### [Records for the exercise]
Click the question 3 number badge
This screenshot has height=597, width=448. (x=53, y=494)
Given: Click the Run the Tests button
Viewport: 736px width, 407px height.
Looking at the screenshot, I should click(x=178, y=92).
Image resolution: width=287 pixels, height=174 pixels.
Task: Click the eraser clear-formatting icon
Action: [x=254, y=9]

### [What to work on]
Reproduce word for word the part of the rows that opens with the line containing "Given: Click the Run the Tests button" and closes with the final row above, including both of those lines.

### [Result]
Given: Click the Run the Tests button
Viewport: 736px width, 407px height.
Looking at the screenshot, I should click(x=178, y=92).
Image resolution: width=287 pixels, height=174 pixels.
Task: Click the eraser clear-formatting icon
Action: [x=254, y=9]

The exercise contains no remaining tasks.